To detach the data, the caller must call arr.copy(). ADR-0027's race-avoidance requires explicit .copy() in op_log snapshot steps for exactly this reason.

D6.4. has(space, addr) -> bool

Existence check; does not materialize data.

D6.5. snapshot() -> MemoryStore

Shallow copy. Creates a new instance of inner dicts but shares ndarray references. Used at Phase 2 init to fork from Phase 1's store, so Phase 2 mutations don't affect Phase 1's remaining consumers.

D7. op_log assumes a single-threaded SimPy

OpLogger's _records and _pending are lock-free. SimPy is single-threaded, so nothing else can intrude between record_start and record_end for the same message.

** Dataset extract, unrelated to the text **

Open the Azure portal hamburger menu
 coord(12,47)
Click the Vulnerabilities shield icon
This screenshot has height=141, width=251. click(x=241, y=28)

When multi-process kernbench (ADR-0047 D6) arrives, OpLogger must be split per process — one OpLogger instance cannot receive records from multiple processes.

Alternatives Considered

A1. Externalize op_log to SQLite / parquet

Rejected (currently). The in-memory list minimizes Phase 1 → Phase 2 hand-off latency. Externalization makes sense for long-running batch runs but adds overhead for the current single-run workload.

A2. Capture snapshots at record_start

Rejected. At record_start, inputs are often not yet populated (e.g., a math op's input is the output of a just-issued previous op). record_end is the correct point.

A3. Per-component MemoryStore

Rejected. The (space, addr) key already disambiguates effectively, and splitting per component would complicate cross-PE IPCQ copy (ADR-0023 D9), which needs access to both source and destination stores.

A4. Explicit dependency edges in op_log

Partially adopted. The dependency_ids field exists on OpRecord but is currently unused (D1). Phase 2 DataExecutor orders via t_start + a secondary sort (memory ops before math at the same t_start). When an explicit dependency graph is required, this field is the home. Current ordering rules are sufficient, so it remains unused.

Consequences

  • ADR-0020's op_log / MemoryStore declarations are expanded into the concrete D1D6 schemas, so writing/modifying Phase 2 DataExecutor doesn't need source-grep to learn field semantics.
  • D3's per-op_name params matrix makes adding new ops (e.g., a new reduction type) a question of branching in _extract_op_info.
  • D4's per-op snapshot policy (math = input snapshot, dma_write = HBM-only snapshot) is ADR-locked, so ADR-0027's race-avoidance decision won't silently regress on future refactors.
  • D6.3's reference-store semantics are explicit, putting mutation safety on the caller. ADR-0027's explicit .copy() pattern is justified.
  • D7's single-thread assumption is recorded, so multi-process kernbench (ADR-0047 D6's supersession candidate) will need OpLogger separation when introduced.